For n < 30, go to "Student's" t Distribution.
Take Degrees Of Freedom or df as (25 − 1) or 24.
Decide between:
H0 : μ = 40
H1 : μ < 40.
The Alternative Hypothesis H1 : μ < 40 (as opposed to H1 : μ ≠ 40)
dictates a left-tailed test instead of a two-tailed test.
Build the t-Test Statistic as T = (Xbar − μ)/S, here equal to (31 − 40)/12 or -0.75.

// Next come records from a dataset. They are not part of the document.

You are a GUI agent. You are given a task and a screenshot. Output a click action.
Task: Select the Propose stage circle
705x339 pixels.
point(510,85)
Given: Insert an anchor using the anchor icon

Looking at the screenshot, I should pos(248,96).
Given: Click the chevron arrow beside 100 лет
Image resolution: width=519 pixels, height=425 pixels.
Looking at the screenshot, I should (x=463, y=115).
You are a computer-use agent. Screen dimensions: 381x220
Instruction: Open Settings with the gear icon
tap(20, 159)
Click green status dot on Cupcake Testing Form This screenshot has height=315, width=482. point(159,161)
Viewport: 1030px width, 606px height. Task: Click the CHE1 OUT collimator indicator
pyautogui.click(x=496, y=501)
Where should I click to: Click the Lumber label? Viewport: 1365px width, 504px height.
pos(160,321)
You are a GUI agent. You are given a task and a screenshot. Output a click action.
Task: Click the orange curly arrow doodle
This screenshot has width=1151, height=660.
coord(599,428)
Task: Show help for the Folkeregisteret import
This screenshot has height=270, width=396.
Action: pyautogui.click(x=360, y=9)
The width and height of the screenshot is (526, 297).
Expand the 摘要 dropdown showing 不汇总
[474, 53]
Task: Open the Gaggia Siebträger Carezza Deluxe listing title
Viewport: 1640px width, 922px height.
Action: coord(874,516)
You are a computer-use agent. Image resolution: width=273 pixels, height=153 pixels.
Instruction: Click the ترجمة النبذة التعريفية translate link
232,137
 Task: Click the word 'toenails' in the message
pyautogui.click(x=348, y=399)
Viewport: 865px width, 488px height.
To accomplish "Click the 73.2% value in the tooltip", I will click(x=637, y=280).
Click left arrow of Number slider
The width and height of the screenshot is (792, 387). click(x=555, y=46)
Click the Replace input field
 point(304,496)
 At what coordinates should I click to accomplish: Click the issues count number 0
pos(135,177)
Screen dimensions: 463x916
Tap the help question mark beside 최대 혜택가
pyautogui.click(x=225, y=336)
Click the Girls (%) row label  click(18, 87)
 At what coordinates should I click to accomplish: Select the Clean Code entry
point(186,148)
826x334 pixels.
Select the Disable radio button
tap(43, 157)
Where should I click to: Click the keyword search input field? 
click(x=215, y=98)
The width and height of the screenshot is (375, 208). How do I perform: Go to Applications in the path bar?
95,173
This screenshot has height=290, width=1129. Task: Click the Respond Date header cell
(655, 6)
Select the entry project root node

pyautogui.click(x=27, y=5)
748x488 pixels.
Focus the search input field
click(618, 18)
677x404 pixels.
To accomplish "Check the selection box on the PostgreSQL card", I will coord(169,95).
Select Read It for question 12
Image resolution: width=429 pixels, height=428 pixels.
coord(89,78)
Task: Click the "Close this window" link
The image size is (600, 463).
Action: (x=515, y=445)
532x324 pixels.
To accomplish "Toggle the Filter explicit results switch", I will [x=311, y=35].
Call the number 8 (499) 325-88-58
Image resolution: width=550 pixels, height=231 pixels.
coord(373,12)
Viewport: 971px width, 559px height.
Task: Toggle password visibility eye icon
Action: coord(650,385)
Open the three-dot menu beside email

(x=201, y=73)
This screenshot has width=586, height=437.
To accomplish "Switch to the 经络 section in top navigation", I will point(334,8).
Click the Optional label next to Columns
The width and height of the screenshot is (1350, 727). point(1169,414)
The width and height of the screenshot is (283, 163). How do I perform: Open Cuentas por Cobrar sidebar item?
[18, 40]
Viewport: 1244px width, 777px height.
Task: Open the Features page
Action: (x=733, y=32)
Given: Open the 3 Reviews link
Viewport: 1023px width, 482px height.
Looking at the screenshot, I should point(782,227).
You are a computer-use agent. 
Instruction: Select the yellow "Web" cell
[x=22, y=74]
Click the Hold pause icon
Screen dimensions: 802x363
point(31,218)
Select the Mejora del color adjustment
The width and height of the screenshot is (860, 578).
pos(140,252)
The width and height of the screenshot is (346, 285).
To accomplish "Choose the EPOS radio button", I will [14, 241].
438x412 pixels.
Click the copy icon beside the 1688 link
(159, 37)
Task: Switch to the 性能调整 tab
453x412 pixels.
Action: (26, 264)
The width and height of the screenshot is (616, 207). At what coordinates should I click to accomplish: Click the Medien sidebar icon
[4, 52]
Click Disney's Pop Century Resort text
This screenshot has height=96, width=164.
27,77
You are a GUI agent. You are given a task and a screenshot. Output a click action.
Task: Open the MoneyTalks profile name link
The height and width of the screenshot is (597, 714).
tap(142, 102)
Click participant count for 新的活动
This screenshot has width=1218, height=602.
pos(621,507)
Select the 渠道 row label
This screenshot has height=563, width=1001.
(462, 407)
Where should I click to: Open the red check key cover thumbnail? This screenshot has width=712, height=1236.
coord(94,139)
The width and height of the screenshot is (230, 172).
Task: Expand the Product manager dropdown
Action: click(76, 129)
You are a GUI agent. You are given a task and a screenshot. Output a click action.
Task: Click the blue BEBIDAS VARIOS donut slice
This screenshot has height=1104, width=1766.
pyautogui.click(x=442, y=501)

Accept (H0 : μ = 40) if T is greater than -t(1 − 0.05). For df = 24, a t-Table intersecting
at t0.95 and df = 24 gives T > -1.71.
For this problem, T at -0.75 exceeds -1.71, so (H0 : μ = 40) is not rejected at Significance
Level α = 0.05.
To gain the P-Value, perform an interpolation with values from the t-Table as shown below:
-------------------------------t(1 − 0.8 = 0.2)-------------P-Value-------------------t(1 − 0.75 = 0.25)
(df = 24)-----------------------0.857---------------------0.75----------------------------0.685
Then analyze (0.75 − 0.857) ÷ (0.685 − 0.857) equals (P-Value − 0.2) ÷ (0.25 − 0.2)
which reduces to P-Value = 0.2311046512 equivalent to 0.2311.
The P-Value is the probability of obtaining a sample statistic as extreme as (or more extreme than)
the sample statistic gained if one assumes that the null hypothesis is true.
The P-Value is also defined as the smallest significance level at which the null hypothesis would be rejected.